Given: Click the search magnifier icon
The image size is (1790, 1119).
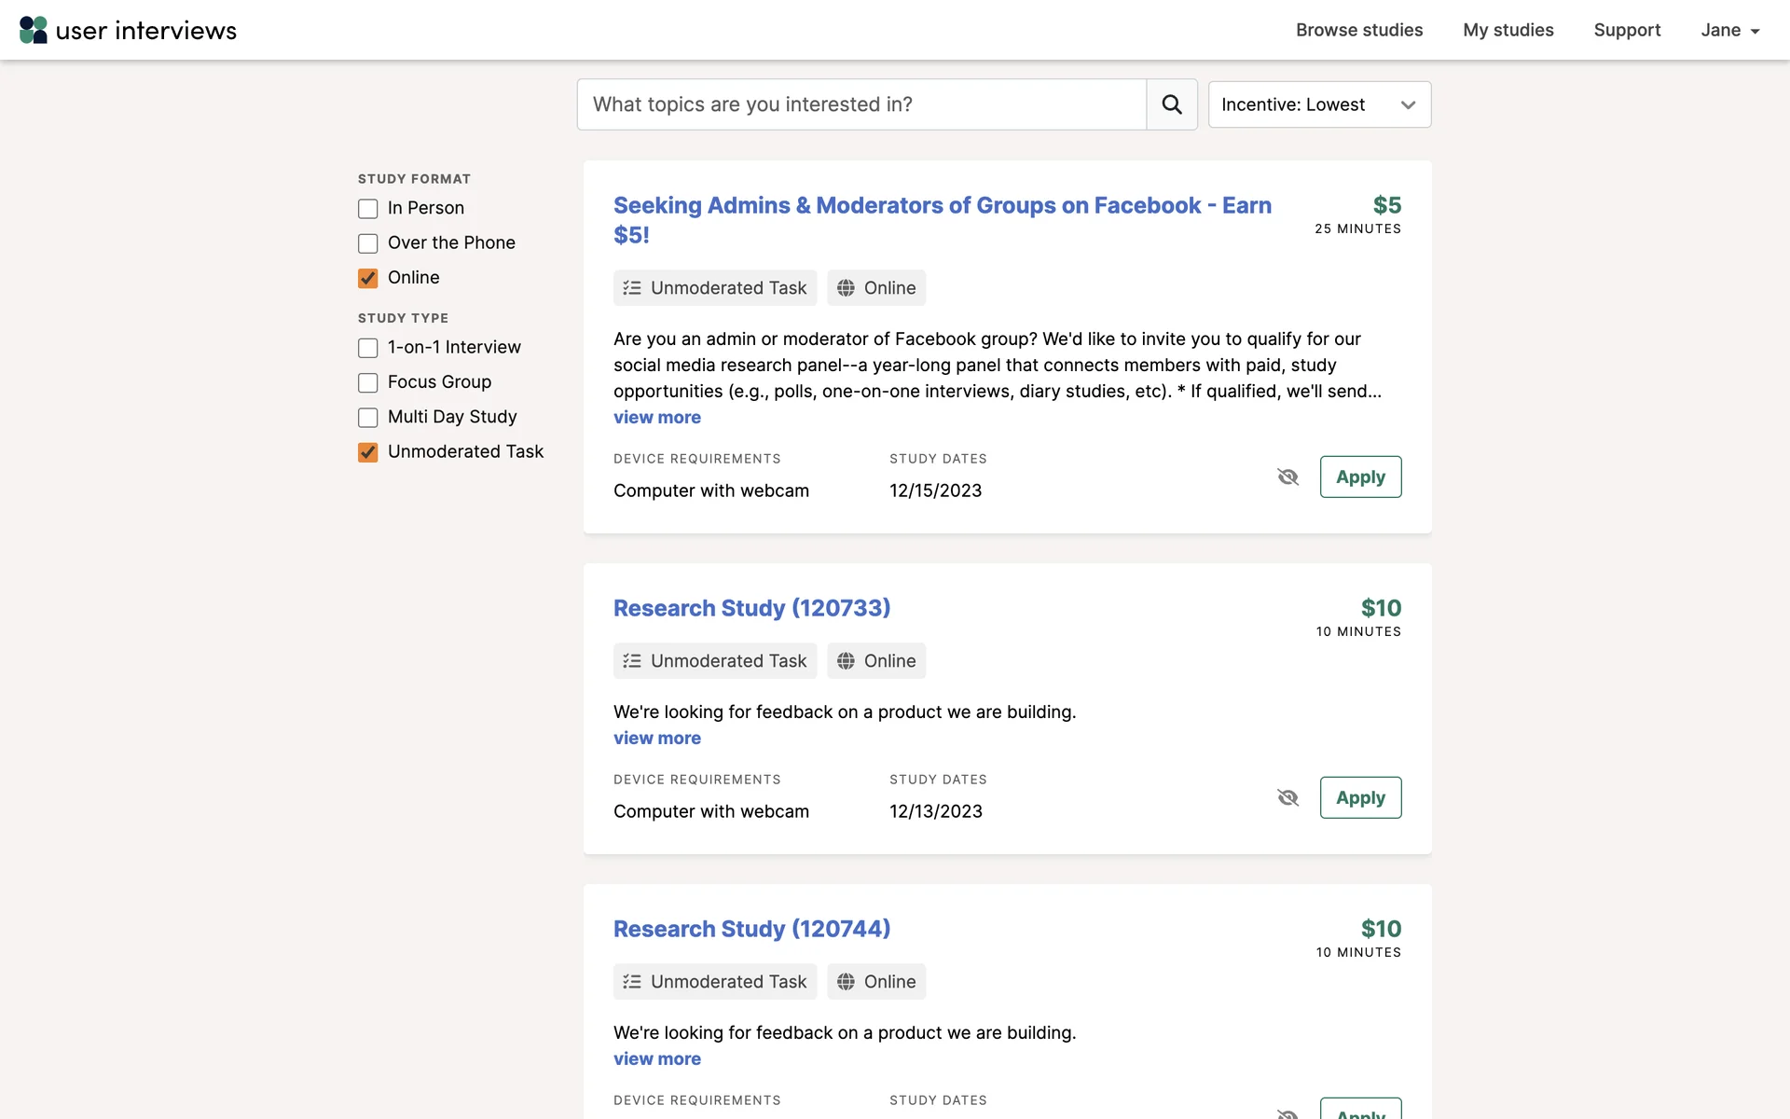Looking at the screenshot, I should 1172,104.
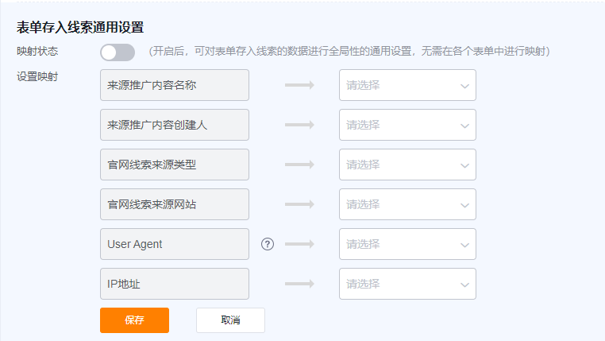Click the mapping arrow in 官网线索来源类型 row
Viewport: 605px width, 341px height.
tap(299, 165)

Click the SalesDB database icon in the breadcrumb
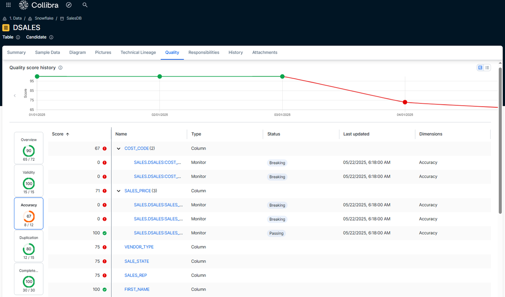[x=62, y=18]
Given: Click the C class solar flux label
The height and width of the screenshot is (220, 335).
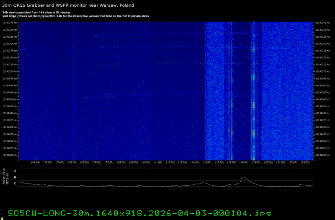Looking at the screenshot, I should coord(15,183).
══════════
Directions for this task: Repeat every line of the entries above word for word, leaving out the pictures.

Task answer:
Given: Click the search magnifier icon
The image size is (1790, 1119).
Looking at the screenshot, I should 1172,104.
Click the mapping arrow in 官网线索来源类型 row
Viewport: 605px width, 341px height.
tap(299, 165)

Click the SalesDB database icon in the breadcrumb
[x=62, y=18]
Given: Click the C class solar flux label
The height and width of the screenshot is (220, 335).
Looking at the screenshot, I should coord(15,183).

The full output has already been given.